Description
A comforting and flavorful chicken enchilada soup made effortlessly in a slow cooker, perfect for cozy evenings.
Ingredients
Scale
- 2 Chicken Breasts
- 1 can Black Beans
- 1 can Corn
- 1 can Diced Tomatoes
- 1 Onion, diced
- 2 cloves Garlic, minced
- 2 cups Chicken Broth
- 1 packet Enchilada Seasoning
- Salt and Pepper to taste
- Toppings: shredded cheese, avocado, cilantro, lime
Instructions
- In your slow cooker, place the chicken breasts at the bottom.
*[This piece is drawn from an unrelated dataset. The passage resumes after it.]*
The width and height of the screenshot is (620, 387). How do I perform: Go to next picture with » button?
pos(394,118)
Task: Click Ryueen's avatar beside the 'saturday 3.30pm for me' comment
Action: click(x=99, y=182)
- Add the drained and rinsed black beans, corn, diced tomatoes, onion, and garlic.
- Pour in the chicken broth and sprinkle the enchilada seasoning on top; stir gently to combine.
- Cover and cook on low for 6-8 hours or high for 3-4 hours.
- Shred the chicken when done and stir it back into the soup.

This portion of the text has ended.